Saturday, August 21, 2010

The Thoughts of the Still

I can't write with music on. I just learned that, because I tried to write while listening to Arcade Fire, but I couldn't form a cohesive sentence. I don't do that anyway, but I like to think I do.

.........

Numb, my head is, and vomit threatens to rise through my
throat.
If I could only feel the air from my house when I was young,
If I could look out the neglected window with the same ambivalence,
If I could hear my sister coming through the door that she no longer opens,
If I could meet all my friends who have gone away at the church where we used to be blissfully unaware of everything but our feelings,
If I could find the boy who plays tennis and is scared of juniors and likes to laugh and is content with himself and ignores the future and knows not of his days ahead.

If I could go back, I would. Would the happiest time in your life not make you yearn with unquenchable sadness for the days that held it, that fleeting span of life that lasted forever but will never again be seen? Only in the eyes of those who remember does the past still gleam.

.........

I have concluded that deep down, I am sad. I forget about it when activities distract me and life is so quick that I don't have time to evaluate myself. But when I sit still, I find the familiar, stinging sadness about a life that is now lost and the new, foreign life that replaced it. I have been in mourning over the death of my previous life for two years. And I don't know how to move on. How do you move on? Do you let go? Let go of all the friends, all the memories, all the places that once were the center of your happiness?
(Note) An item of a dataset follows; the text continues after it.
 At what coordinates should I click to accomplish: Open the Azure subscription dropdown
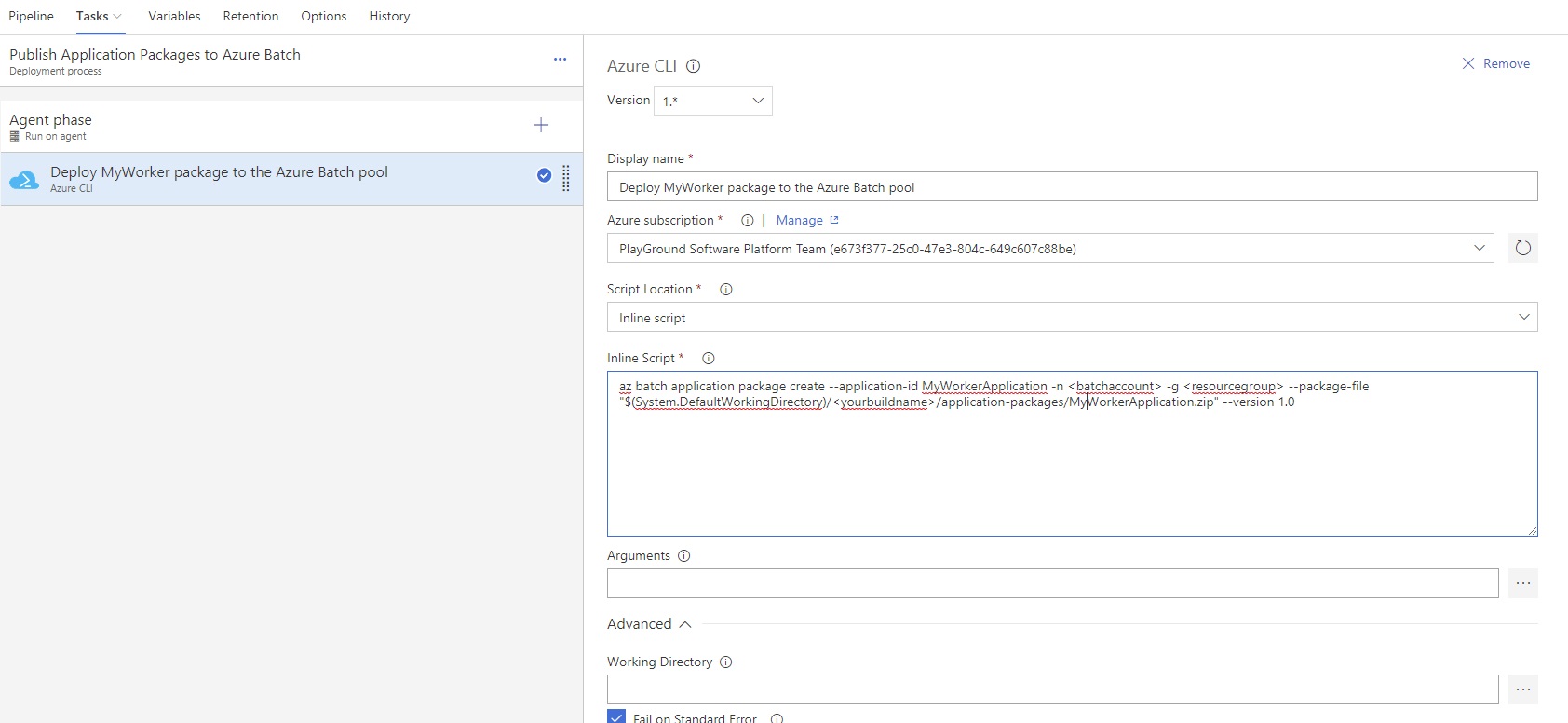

My happiness was rooted in something that no longer exists. That is why I am sad. I haven't found something else in which I can derive my joy. My upbringing keeps screaming at me that God is the only place one should rely on for happiness. But I instantly reject that notion, out of habit, because it is too cliche for me to try. I assume it might be true, but I irrationally run from it because I want to find happiness on my own, whether it be in God or something else. I want to find God because I found him, not because my parents walked me to His front door. I want to have a reason to love Him. Right now, I don't, at least, not one that I can found a relationship on. Maybe the fact that I live in America, the richest nation in the world, should make me thankful enough to love God; or, maybe that I was raised in a loving home with parents who worked on their marriage and stuck with it; any of those reasons should be enough--but for some reason, they don't work for me. I'm a selfish, narcissistic child, I know, but those reasons don't motivate me to love God. I hate it, but they don't.